東京都・奥多摩周辺を大開発して作った迷宮高専は、敷地内に複数の迷宮を抱える学園都市だ。というよりも迷宮があるところだから開発されたんだけれども。
基本的には全寮制で、入学時には死亡同意書と遺書の提出が義務付けられているイカれた学校である。
もっとも、入学時から給与が発生するわけだし、そのくらいの覚悟で学んでもらわないと学校側も困るんだろうけども。
『ダンジョン工事団』の皆を助けてから2週間。面倒な書類や何やらで忙殺されていたが、ようやく入学の日だった。
ちなみに編入試験は問題なく終わった。
自分の能力に合わせていくつかの実技試験を選ぶ形だったが、俺は一番わかりやすい『的壊し』を選んだ。

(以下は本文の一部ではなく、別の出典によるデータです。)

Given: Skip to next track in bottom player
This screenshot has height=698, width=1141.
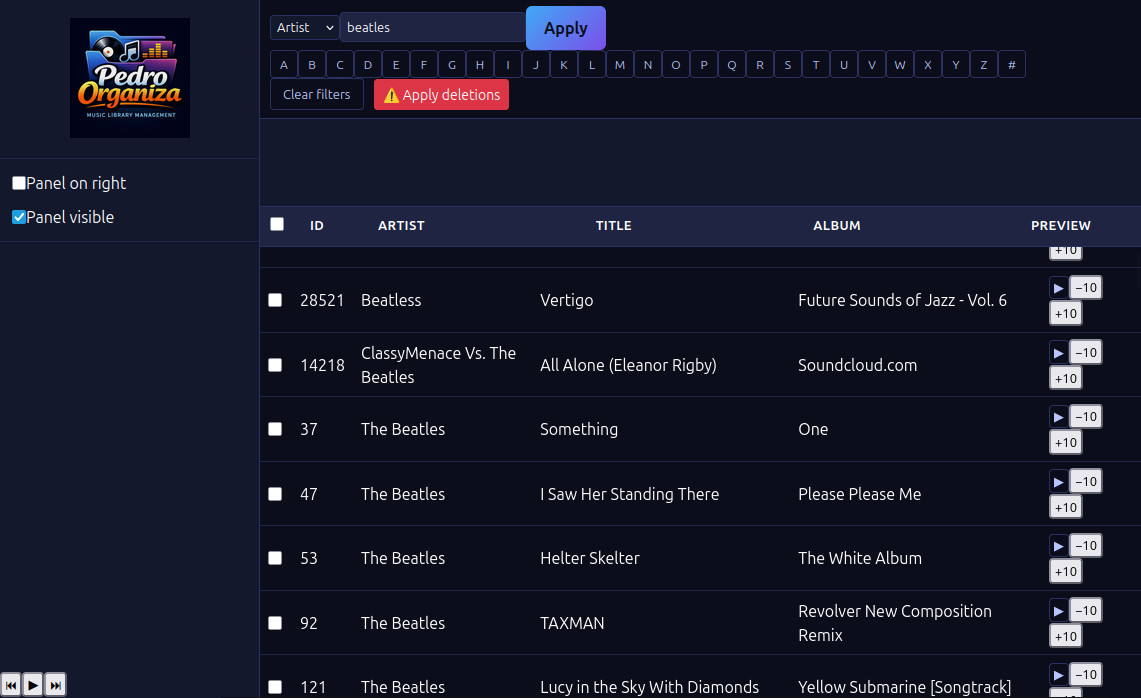Looking at the screenshot, I should pos(56,685).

それなりに硬い的で、壊すのにかかった時間やら攻撃回数で実力を測るものだったが、ヴォーパルラビットの攻撃で一撃だった。
びっくりして目を見開く試験官の横、腹を抱えて大笑いする高田さんが印象的だった。
明け透けな物言いや悪びれない態度、そして芸名っぽい名前と怪しさ満載の高田さんだが、試験官が敬語を使うあたり結構偉い人らしかった。
「探索者になるだけなら難しくはないけど、国定探索者は認定要件が厳しいからねぇ」
凶悪すぎて一般には解放できない迷宮や、高難度のモンスターに相対できる探索者の最高峰こそが国定探索者だ。
3000時間以上の迷宮内活動実績と、2000万円以上の売り上げ、そして厳しい試験を潜り抜けなければ国定探索者にはなれない。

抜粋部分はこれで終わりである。